Everyone knows the traditional subjects that K-12 students learn at school, math science, reading, history. But as education progresses, many teachers are discovering ways to think outside of the box and provide students with a broader education.
Allowing students to learn more than just the conventional subjects is crucial to preparing them for college. Students will have a better understanding of their interests and skills if they have more options presented to them. They might find they have an interest in art or a passion for saving the environment and improving their community.
Having a more diverse education program also helps teachers cater more to different learning styles among their students. According to the book, “Teaching Secondary Students Through Their Individual Learning Styles” by Rita and Kenneth Dunn, many students excel through kinesthetic learning.
“Children enter kindergarten as kinesthetic and tactual learners, moving and touching everything as they learn. By second or third grade, some students have become visual learners. During the late elementary years some students, primarily females, become auditory learners. Yet, many adults, especially males, maintain kinesthetic and tactual strengths throughout their lives.”
For this reason, it is crucial to offer students more than just lectures and core subjects. Students need opportunities to take field trips, learn from professionals, and participate in hands-on projects to ensure adequate comprehension.
Below, are seven grants available on GrantWatch that provide funding to K-12 teachers to create diverse educational programs for their students. These grants provide students with more interactive lessons, as well as the chance to discover an interest in new subjects. The grants cover a wide variety of topics from computer science to gardening.
Seven Grants to Fund Interactive Class Projects
- There are grants and in-kind donations valued at $2,000 to U.S. and Canada nonprofits and schools to create an educational bee hive program for K-12 students.
- Grants of up to $500 and equipment valued at up to $1,500 to U.S. K-12 schools and IHEs to support amateur radio classroom projects.

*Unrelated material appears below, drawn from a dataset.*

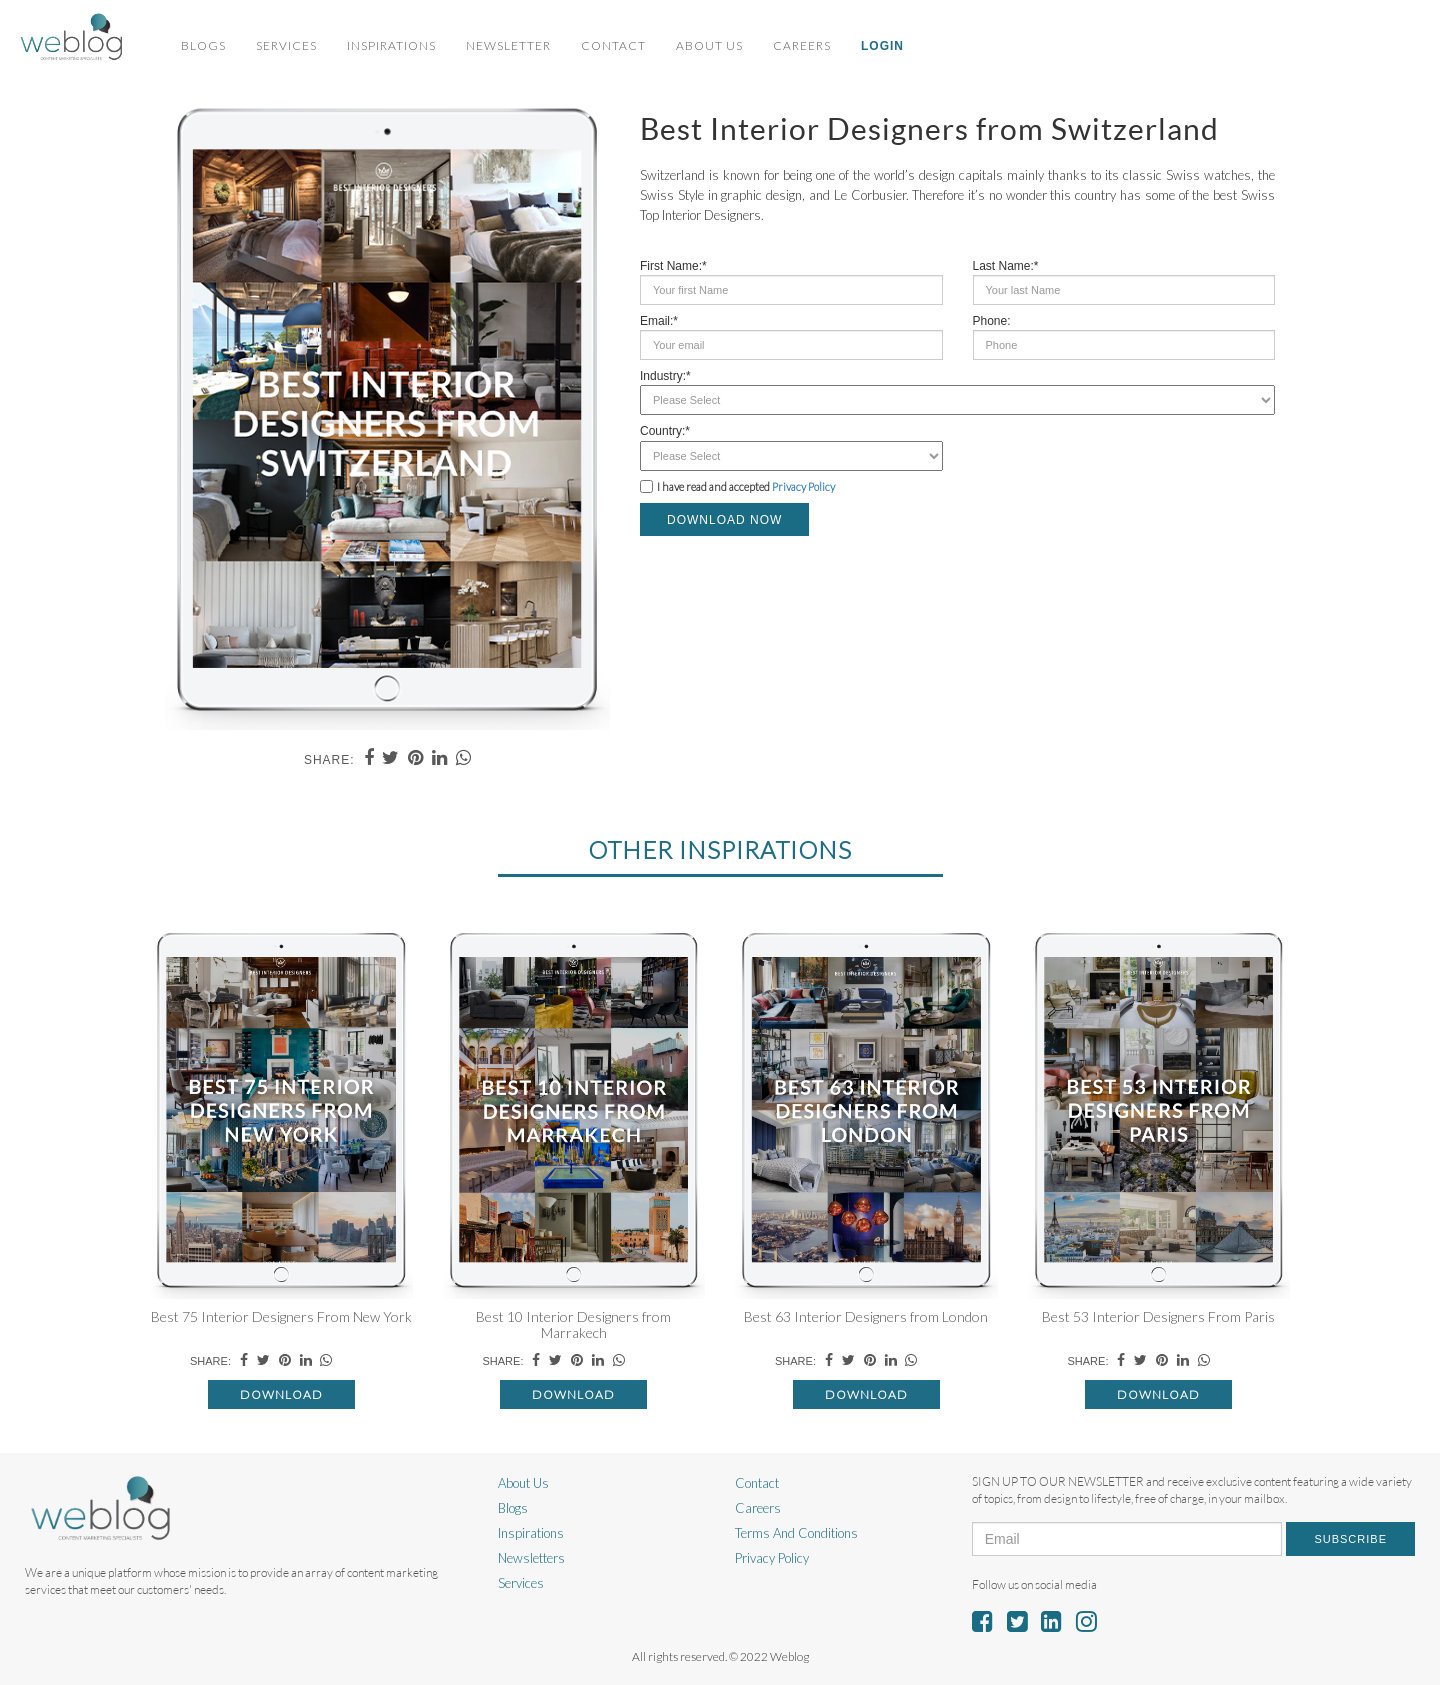 This screenshot has height=1685, width=1440. What do you see at coordinates (796, 1533) in the screenshot?
I see `Terms And Conditions` at bounding box center [796, 1533].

- Funding is also available for U.S. nonprofits, for-profits, IHEs, and government agencies to promote computer science educational opportunities for PreK-12 students.
- Grants of $500 to U.S. educators for classroom projects and lessons related to aviation. Eligible applicants are private, charter, and public school K-12 teachers, homeschooling cooperatives, and STEM coordinators.

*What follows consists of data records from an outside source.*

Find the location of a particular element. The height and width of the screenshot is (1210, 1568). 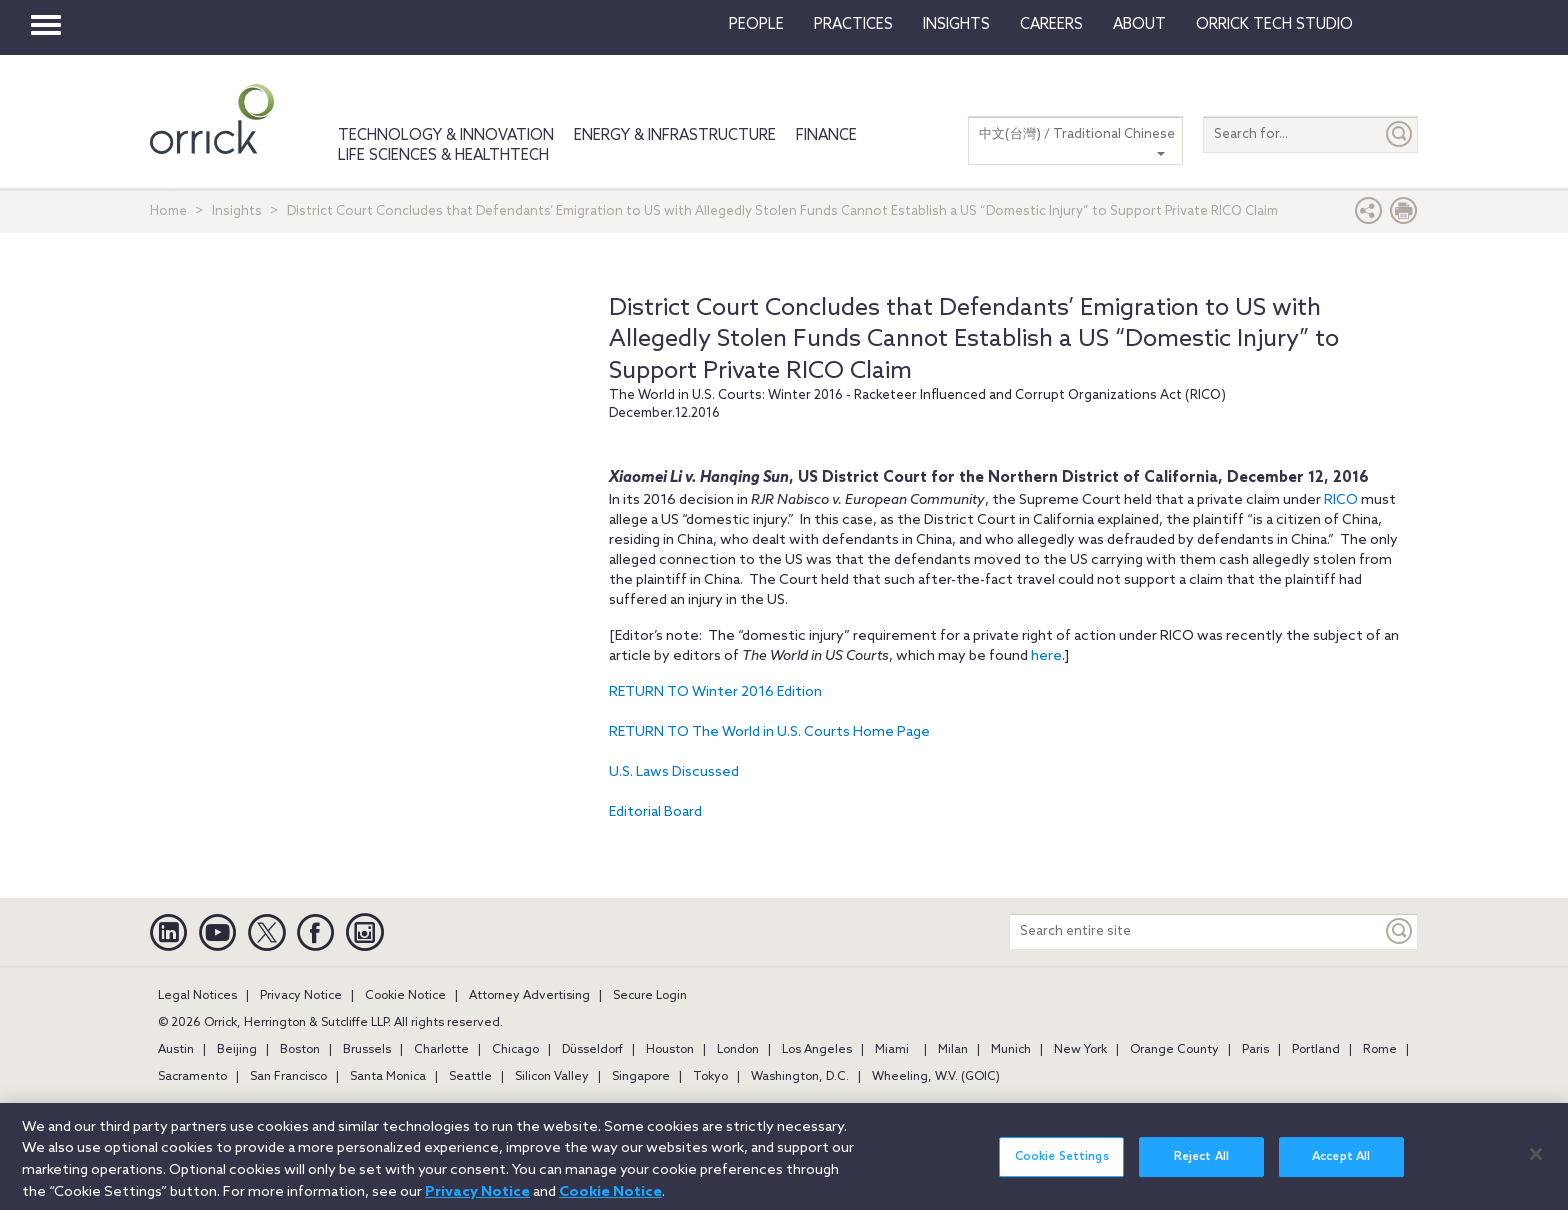

Tokyo is located at coordinates (710, 1077).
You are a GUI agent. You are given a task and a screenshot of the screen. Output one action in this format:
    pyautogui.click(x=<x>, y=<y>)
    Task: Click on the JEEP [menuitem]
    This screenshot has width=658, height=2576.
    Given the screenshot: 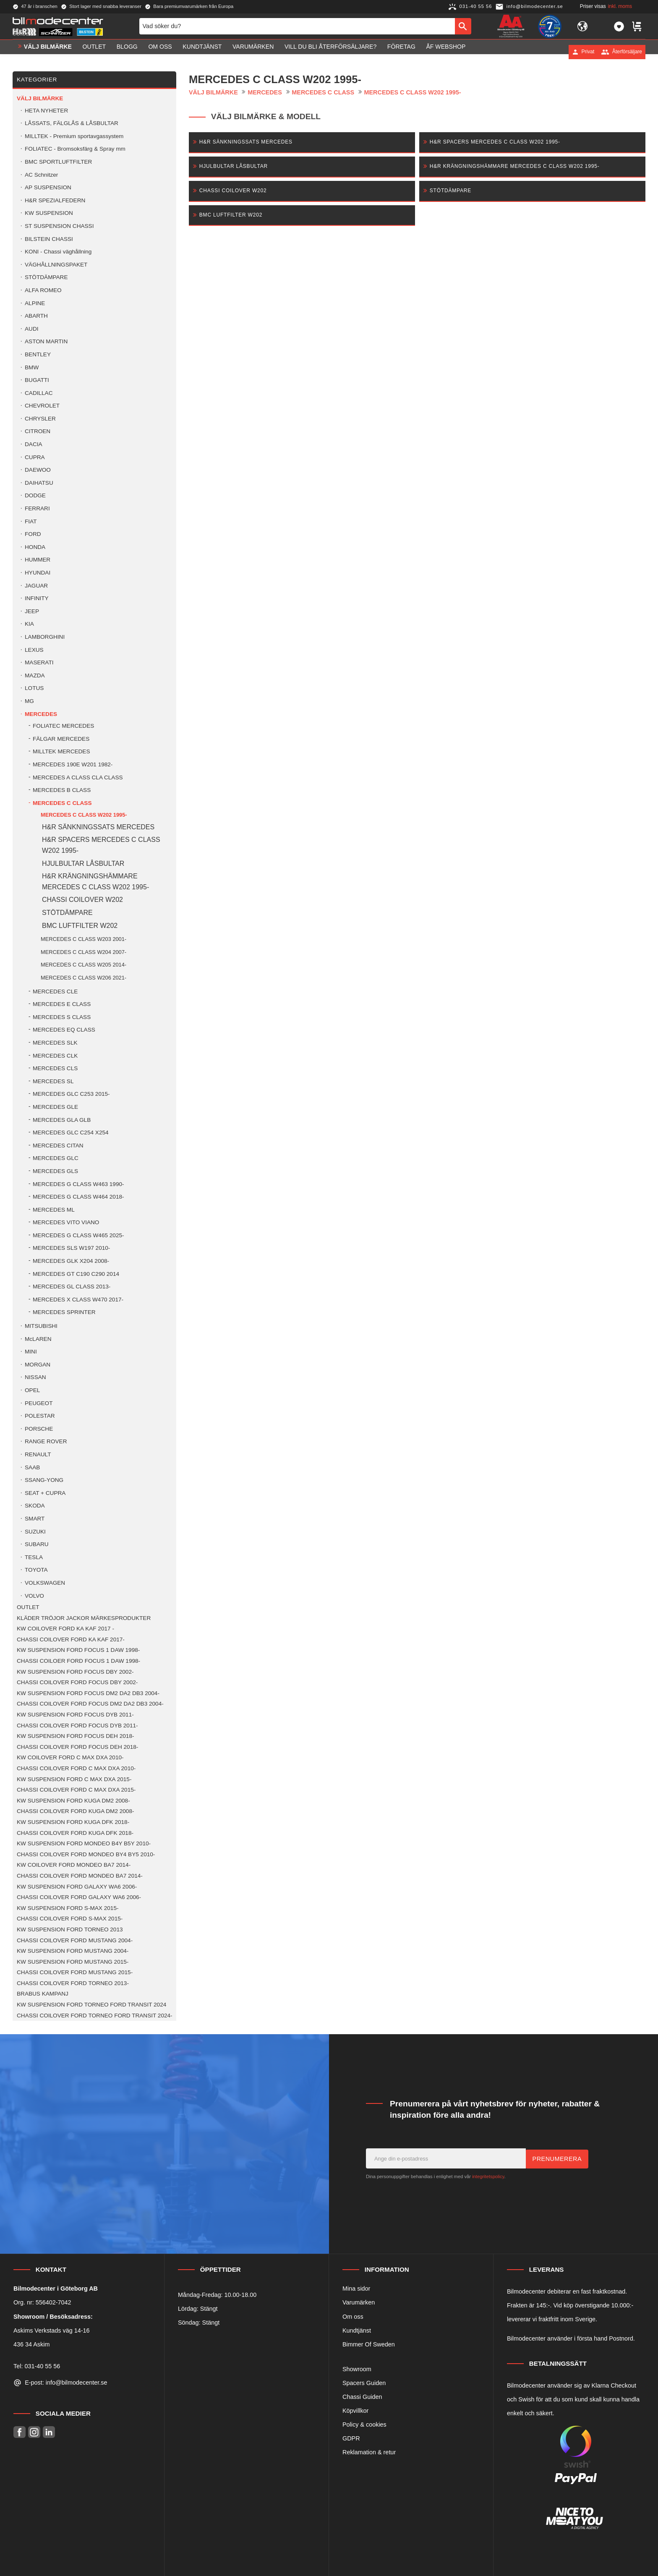 What is the action you would take?
    pyautogui.click(x=32, y=611)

- There are grants of $150 to U.S., Canada, and International educators for students to learn about photography from professional photographers. The purpose of the grant program is to allow educators to provide digital classes with visiting artists.
- Opportunities for U.S. full-time public and public charter school educators to obtain funding for classroom projects that benefit students. Funding is intended to improve public education by engaging people in an online marketplace where teachers describe and individuals can fund specific student projects.
- Finally, there are in-kind donations of fruit trees, equipment, volunteers, and training to U.S. nonprofits and public schools to create orchards in communal and public places. Funding is intended to improve the surrounding environment and provide a source of healthy nutrition for the community.